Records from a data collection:

══════

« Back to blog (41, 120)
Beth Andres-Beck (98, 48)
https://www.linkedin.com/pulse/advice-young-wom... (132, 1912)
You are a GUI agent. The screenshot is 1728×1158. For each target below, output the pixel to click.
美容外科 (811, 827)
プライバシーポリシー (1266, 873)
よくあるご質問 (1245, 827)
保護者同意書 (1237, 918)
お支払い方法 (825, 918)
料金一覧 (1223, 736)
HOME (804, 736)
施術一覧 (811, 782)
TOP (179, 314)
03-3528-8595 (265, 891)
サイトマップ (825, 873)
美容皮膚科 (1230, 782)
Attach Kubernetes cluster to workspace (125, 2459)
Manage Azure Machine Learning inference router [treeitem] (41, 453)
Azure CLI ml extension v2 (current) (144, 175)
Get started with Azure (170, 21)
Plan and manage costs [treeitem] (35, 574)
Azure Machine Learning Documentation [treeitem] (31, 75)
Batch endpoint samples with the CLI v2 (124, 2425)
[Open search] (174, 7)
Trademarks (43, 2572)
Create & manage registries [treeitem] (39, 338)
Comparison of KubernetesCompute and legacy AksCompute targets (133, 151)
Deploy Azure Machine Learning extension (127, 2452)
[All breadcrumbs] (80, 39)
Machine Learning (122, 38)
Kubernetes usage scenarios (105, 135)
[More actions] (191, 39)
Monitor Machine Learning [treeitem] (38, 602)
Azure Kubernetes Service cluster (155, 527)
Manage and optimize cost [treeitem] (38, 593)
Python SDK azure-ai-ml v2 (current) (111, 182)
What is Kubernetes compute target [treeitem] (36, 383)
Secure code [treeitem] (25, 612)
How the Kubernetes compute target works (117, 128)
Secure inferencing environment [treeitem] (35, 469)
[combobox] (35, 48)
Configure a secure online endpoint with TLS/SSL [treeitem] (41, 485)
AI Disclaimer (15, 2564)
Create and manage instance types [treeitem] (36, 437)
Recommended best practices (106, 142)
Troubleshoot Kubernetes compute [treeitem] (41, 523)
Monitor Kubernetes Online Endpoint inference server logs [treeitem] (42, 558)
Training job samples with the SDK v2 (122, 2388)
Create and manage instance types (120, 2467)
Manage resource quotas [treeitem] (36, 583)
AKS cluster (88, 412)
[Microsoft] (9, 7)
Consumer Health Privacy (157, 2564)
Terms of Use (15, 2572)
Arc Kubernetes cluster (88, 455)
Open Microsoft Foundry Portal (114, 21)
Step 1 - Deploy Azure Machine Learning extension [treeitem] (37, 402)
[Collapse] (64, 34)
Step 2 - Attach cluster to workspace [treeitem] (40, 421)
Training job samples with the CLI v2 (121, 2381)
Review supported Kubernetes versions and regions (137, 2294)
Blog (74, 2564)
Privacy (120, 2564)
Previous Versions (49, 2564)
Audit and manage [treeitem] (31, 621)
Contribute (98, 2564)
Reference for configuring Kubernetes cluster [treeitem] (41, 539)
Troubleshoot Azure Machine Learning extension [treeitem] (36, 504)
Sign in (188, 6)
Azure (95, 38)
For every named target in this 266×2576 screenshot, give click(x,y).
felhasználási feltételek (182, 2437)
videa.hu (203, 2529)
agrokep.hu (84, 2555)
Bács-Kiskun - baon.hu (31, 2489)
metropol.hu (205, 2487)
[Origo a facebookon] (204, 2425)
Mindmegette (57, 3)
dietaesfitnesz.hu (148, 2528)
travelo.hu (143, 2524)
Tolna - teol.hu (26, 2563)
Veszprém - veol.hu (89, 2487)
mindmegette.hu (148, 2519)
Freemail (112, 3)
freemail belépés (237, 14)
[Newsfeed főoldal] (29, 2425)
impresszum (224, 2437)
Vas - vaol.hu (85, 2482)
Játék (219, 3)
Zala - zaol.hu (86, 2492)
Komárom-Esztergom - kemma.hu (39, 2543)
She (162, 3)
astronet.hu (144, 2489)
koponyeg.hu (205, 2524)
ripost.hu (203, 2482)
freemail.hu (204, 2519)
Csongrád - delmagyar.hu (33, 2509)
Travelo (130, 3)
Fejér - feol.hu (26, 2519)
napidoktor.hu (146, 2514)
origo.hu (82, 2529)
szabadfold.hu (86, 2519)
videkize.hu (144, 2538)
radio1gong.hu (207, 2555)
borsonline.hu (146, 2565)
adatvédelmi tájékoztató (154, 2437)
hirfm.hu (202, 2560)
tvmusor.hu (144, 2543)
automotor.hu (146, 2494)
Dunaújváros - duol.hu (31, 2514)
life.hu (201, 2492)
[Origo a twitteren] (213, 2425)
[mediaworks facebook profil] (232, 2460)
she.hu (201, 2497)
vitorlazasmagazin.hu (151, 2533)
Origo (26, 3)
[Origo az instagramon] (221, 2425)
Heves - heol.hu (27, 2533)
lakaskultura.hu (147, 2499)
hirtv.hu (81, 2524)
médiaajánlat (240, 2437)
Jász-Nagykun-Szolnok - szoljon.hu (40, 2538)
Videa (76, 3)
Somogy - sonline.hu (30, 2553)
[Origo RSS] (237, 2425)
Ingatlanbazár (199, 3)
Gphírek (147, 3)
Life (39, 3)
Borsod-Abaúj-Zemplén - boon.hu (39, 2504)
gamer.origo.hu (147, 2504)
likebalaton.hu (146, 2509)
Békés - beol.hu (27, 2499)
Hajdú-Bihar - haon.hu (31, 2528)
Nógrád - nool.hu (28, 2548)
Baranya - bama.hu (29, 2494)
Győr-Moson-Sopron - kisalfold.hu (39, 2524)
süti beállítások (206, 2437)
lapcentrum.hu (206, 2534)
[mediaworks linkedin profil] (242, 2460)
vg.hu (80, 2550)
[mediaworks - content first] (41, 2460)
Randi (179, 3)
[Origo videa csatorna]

══════

### [Exercise]
From the line containing "koponyeg.hu (205, 2524)" down to the last line, reproduce the records exactly. Include both ends.

### [Final answer]
koponyeg.hu (205, 2524)
ripost.hu (203, 2482)
freemail.hu (204, 2519)
Csongrád - delmagyar.hu (33, 2509)
Travelo (130, 3)
Fejér - feol.hu (26, 2519)
napidoktor.hu (146, 2514)
origo.hu (82, 2529)
szabadfold.hu (86, 2519)
videkize.hu (144, 2538)
radio1gong.hu (207, 2555)
borsonline.hu (146, 2565)
adatvédelmi tájékoztató (154, 2437)
hirfm.hu (202, 2560)
tvmusor.hu (144, 2543)
automotor.hu (146, 2494)
Dunaújváros - duol.hu (31, 2514)
life.hu (201, 2492)
[Origo a twitteren] (213, 2425)
[mediaworks facebook profil] (232, 2460)
she.hu (201, 2497)
vitorlazasmagazin.hu (151, 2533)
Origo (26, 3)
[Origo az instagramon] (221, 2425)
Heves - heol.hu (27, 2533)
lakaskultura.hu (147, 2499)
hirtv.hu (81, 2524)
médiaajánlat (240, 2437)
Jász-Nagykun-Szolnok - szoljon.hu (40, 2538)
Videa (76, 3)
Somogy - sonline.hu (30, 2553)
[Origo RSS] (237, 2425)
Ingatlanbazár (199, 3)
Gphírek (147, 3)
Life (39, 3)
Borsod-Abaúj-Zemplén - boon.hu (39, 2504)
gamer.origo.hu (147, 2504)
likebalaton.hu (146, 2509)
Békés - beol.hu (27, 2499)
Hajdú-Bihar - haon.hu (31, 2528)
Nógrád - nool.hu (28, 2548)
Baranya - bama.hu (29, 2494)
Győr-Moson-Sopron - kisalfold.hu (39, 2524)
süti beállítások (206, 2437)
lapcentrum.hu (206, 2534)
[mediaworks linkedin profil] (242, 2460)
vg.hu (80, 2550)
[mediaworks - content first] (41, 2460)
Randi (179, 3)
[Origo videa csatorna]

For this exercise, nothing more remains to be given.